It’s easy to poke fun at people who’ve been using valuation or some other fundamental indicator as a market timing signal. It’s demonstrably ridiculous and the results for the most stubborn among them have been disastrous.
Equally ridiculous is the idea that any one or two technical indicators can tell you when an uptrend or a downtrend is through running its course. We all have our favorite technical measures of price but, in the end, all of them are subservient to price itself.
Here’s the blogger at The Short Side of Long with a look at the “overbought” nature of the stock market all year, which clearly can persist in not mattering for quite a long time. The percentage of stocks trading above their 200-day moving averages rose into “overbought” territory around 80% last October and stayed there pretty much all year:
Just a quick update on one of my favourite indicators for the stock market – percentage of stocks within the S&P 500 trading above the 200 day moving average. The indicator continues to flash a warning signal, something I have discussed on my blog for the last few months. So far the market has turned a cold shoulder to on going bearish divergence as it continues to tear higher into record territory.

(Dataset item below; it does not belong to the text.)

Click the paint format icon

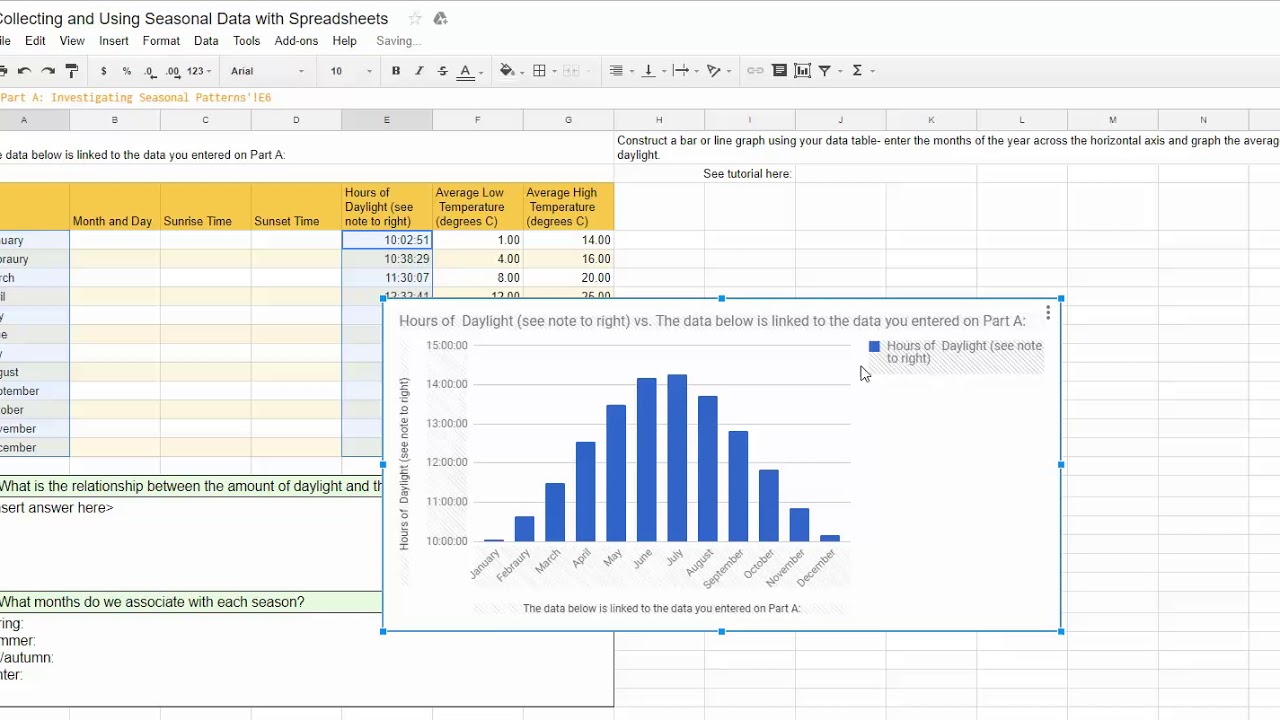click(71, 71)

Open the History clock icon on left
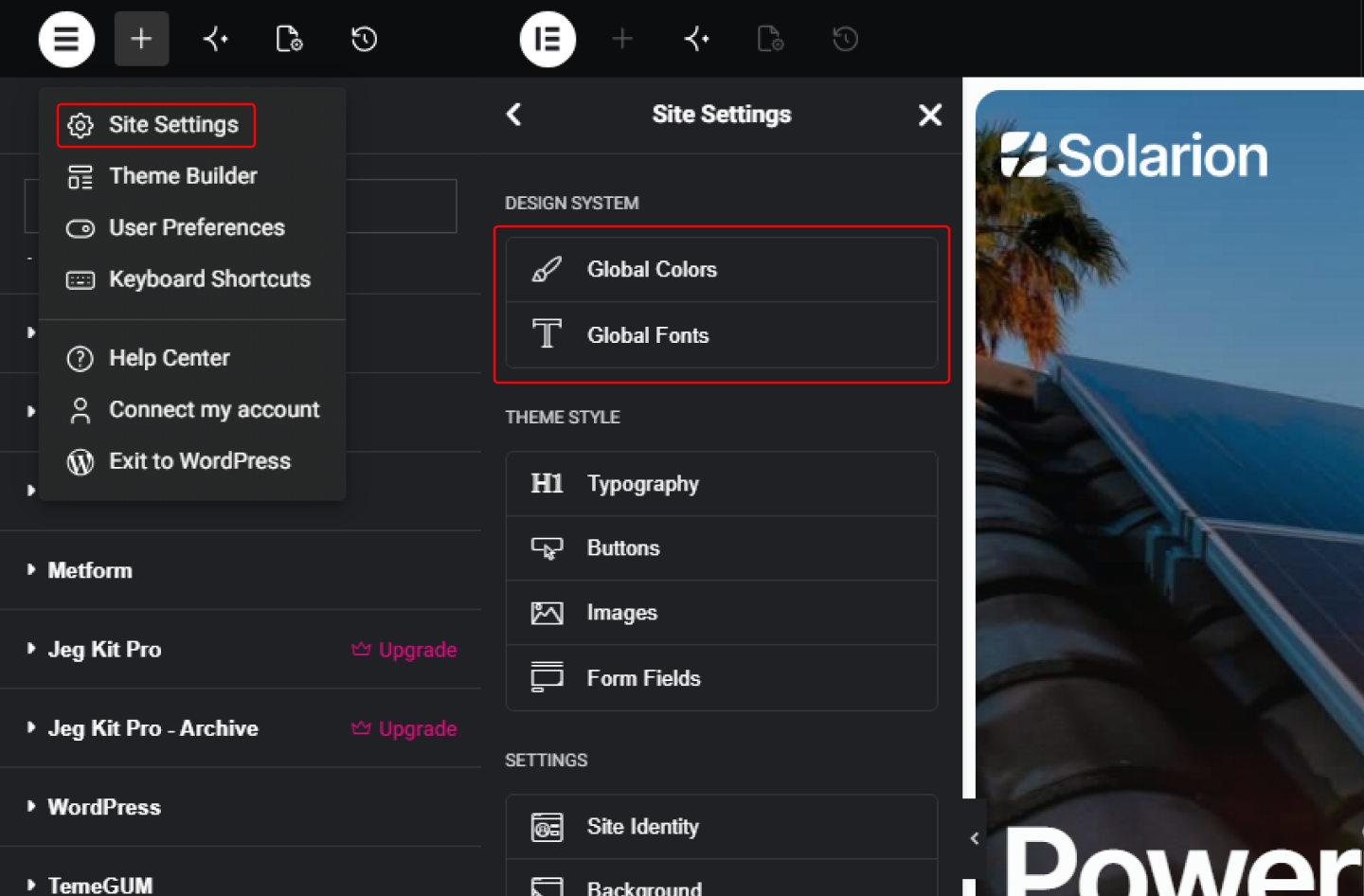point(364,39)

Chart 2: The stock market has been overbought for the whole of 2013
The next time someone cites this or any other single indicator (fundamental or technical) to bolster their bull or bear case, be sure to reply with “So?” No signal operates in a vacuum and, as I like to say (perhaps too often), it’s not different this time – It’s different EVERY time.
Not all of the metrics you choose to follow are going to be telling the same story at once and some of your signals – even your preferred ones – can spend what feels like forever in the cosmic penalty box, mattering less than the price of tea in China.